Re: French Superscript Abbreviations Fit Plain Text Requirements

From: Marcel Schneider <charupdate_at_orange.fr>
Date: Thu, 29 Dec 2016 22:20:24 +0100 (CET)

Thank you for your answers and advice. Some points however remain
still unclear to me.
 
On Wed, 28 Dec 2016 13:47:00 -0800, Asmus Freytag wrote:
>
> On 12/28/2016 7:25 AM, Marcel Schneider wrote:
> >
> > Applied to the French abbreviation of “numéros” (numbers), that means that the
> > abbreviationʼs final letters 'os' *must not* be formatted as superscript: Since
> > “the extra information in rich text can always be stripped away to reveal the
> > ‘pure’ text underneath” (TUS, ibid.), 'n^{os}' would end up as 'nos' (“our”,
> > with a plural noun). Consequently, best practice is to represent it using the
> > Unicode superscript “modifier letters”: 'nᵒˢ'.
>
> This is seriously overstating the plain text principle.
>
> There are many places where formatting affects the reading (and not just
> the presentation) of the text. In some cases, it is appropriate to encode
> characters for that, in other places the conclusion is simply that plain
> text is not sufficient.
>
> In English, superscript is used for ordinal numbers. The fallback without
> superscript tends to be functional, because of the alternation between
> digits and letters, but there's nothing "pure" about it.
>
> Some sentences in English can be parsed ambiguously; the convention in
> print has been to italicize the word intended to take the stress. Here, the
> plain-text fallback is less functional, as it re-introduces the ambiguity.
>
> There is no rule that says that *all* content information *must* be
> expressible on the plain text level. Some edge cases exist, where other
> layers, by necessity, participate.
>
> Mathematical notation is a good example of such a mixed case: while
> ordinary variables can be expressed in plain text with the help of
> mathematical alphabets, the proper display of formulas requires markup.

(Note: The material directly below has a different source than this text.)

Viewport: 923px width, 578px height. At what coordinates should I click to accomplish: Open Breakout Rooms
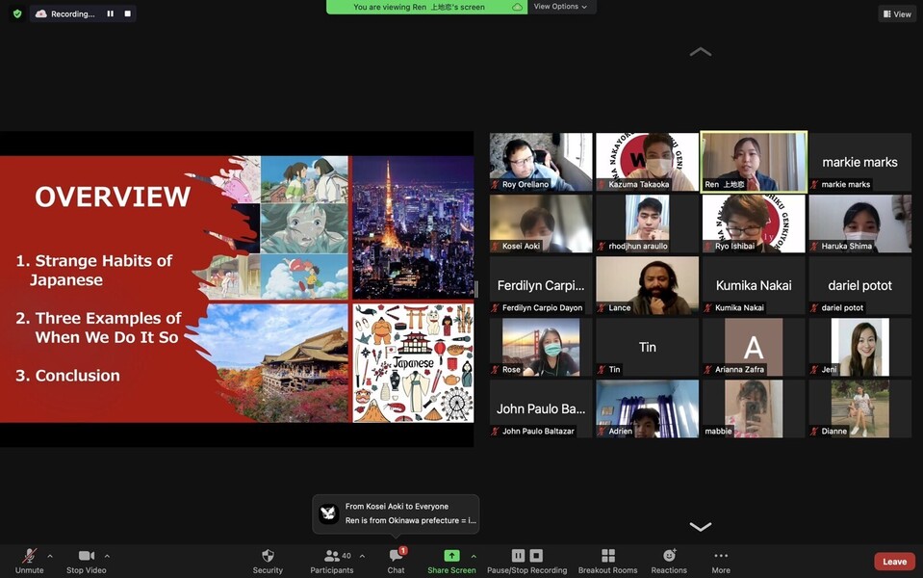click(x=607, y=561)
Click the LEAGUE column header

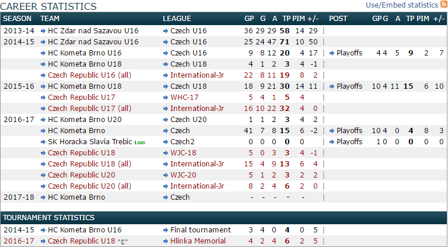(x=177, y=19)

> Even Murray Sargent's plain text math is markup, albeit a very clever one
> that re-uses conventions used for the inline presentation of mathematical
> expression. (Where that is insufficient, it introduces additional
> conventions, clearly extraneous to the content, and hence markup).
>
> The encoding conventions (principles) chosen by Unicode stipulate that for
> ordinary text (not notations) any part of the content that requires
> alternate presentation (italics, superscript, etc) is to supplied via
> styles, not coded characters. In contrast, for scholarly or technical
> notation, that requirement is relaxed.
>
> As long as French is ordinary text, the abbreviations require styled (rich)
> text.
 
I see that this makes for a much more streamlined implementation, because of
the thousands of decorative fonts that donʼt supply the modifier letters. So
my “*must not*” was too harsh. On the other hand, I see an issue about whether
to stick with legacy practice, or to allow the user to choose an alternate way.
 
According to TUS (9.0, §22.4, p. 786), vertical alignment in '1^{st}' and in
'DC00_{16}' is to be handled with markup. In the latter case, this Unicode
recommendation leads to content corruption when the related markup is stripped
off. That may occur sooner than expected, e.g. in Word (2010) when a character
style is applied. In the former case, if there's nothing "pure" about '1st' and
the other English ordinal plain ASCII fallbacks, the actual Unicode recommendation
can hardly be the last word here neither. Distinguishing mathematical notation
(that the base of the numeral system seems to to be considered to belong to) and
technical notation may also add to the problem. Writing '1ˢᵗ' and 'DC00₁₆' could
be a way to solve it.
 
Another—admittedly much more straightforward—way to solve the problem is to stick
with baseline letters and punctuation. German and French may denote stress with
titlecase (“Nur Eine mögliche Lösung” [‘Only one possible solution’], sometimes
considered obsolete; “À la Une” [‘On the cover page’], current French), while
Dutch uses the (combining) acute accent (subject of a recent thread).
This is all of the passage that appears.